[Pixel coordinate grounding data]
# # # #
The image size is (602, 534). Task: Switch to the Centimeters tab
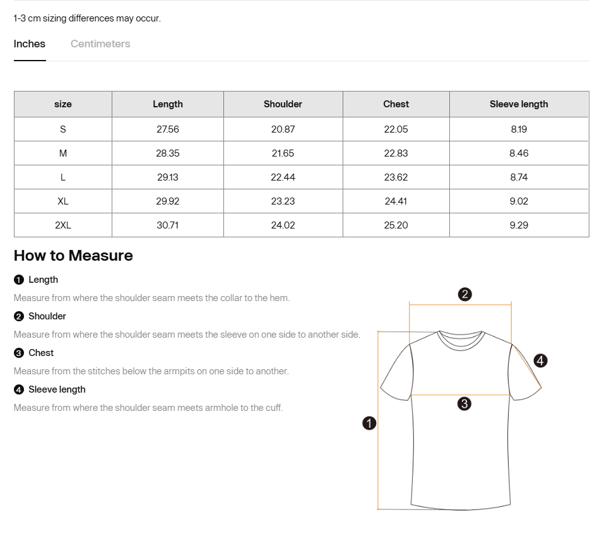100,44
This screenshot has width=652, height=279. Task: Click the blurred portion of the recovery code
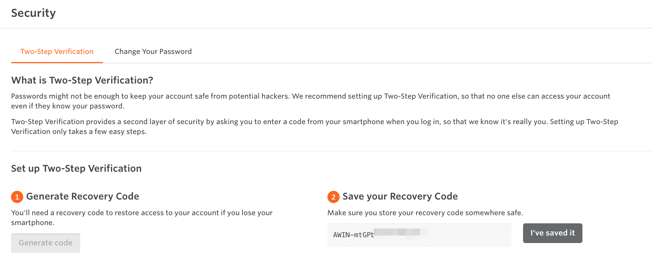(x=401, y=234)

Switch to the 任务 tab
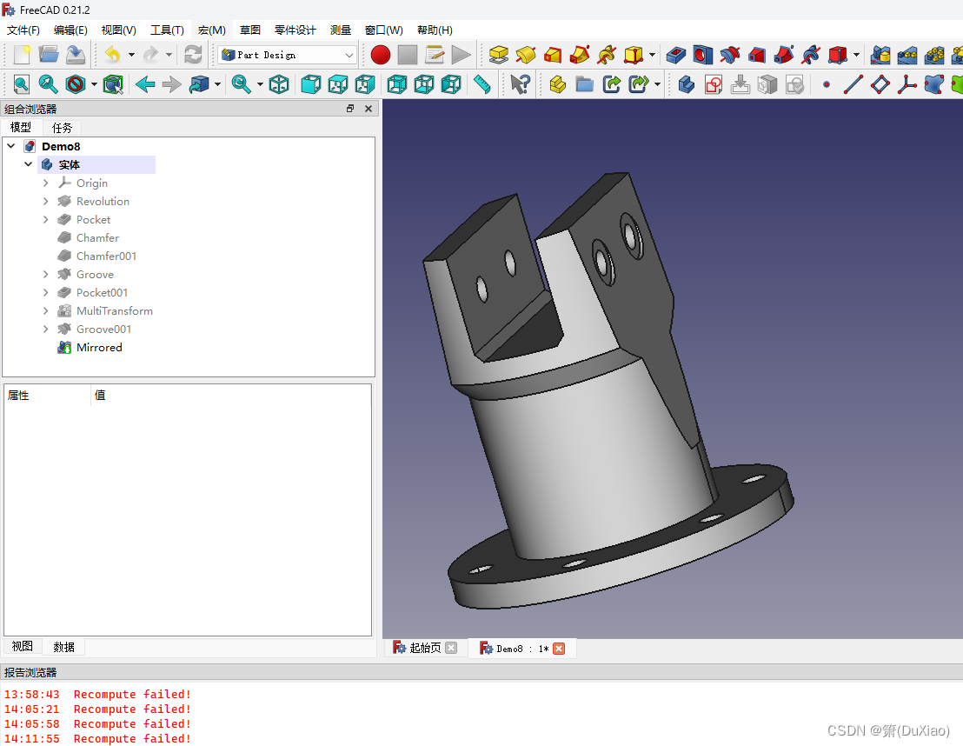coord(62,128)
# # # #
__Exercise__. Find the line with "This screenshot has". Return it and each line after it through the end of the data, exactly, without pictures.

__Answer to this exercise__.
This screenshot has width=652, height=279. Task: Click the blurred portion of the recovery code
(x=401, y=234)

Switch to the 任务 tab
coord(62,128)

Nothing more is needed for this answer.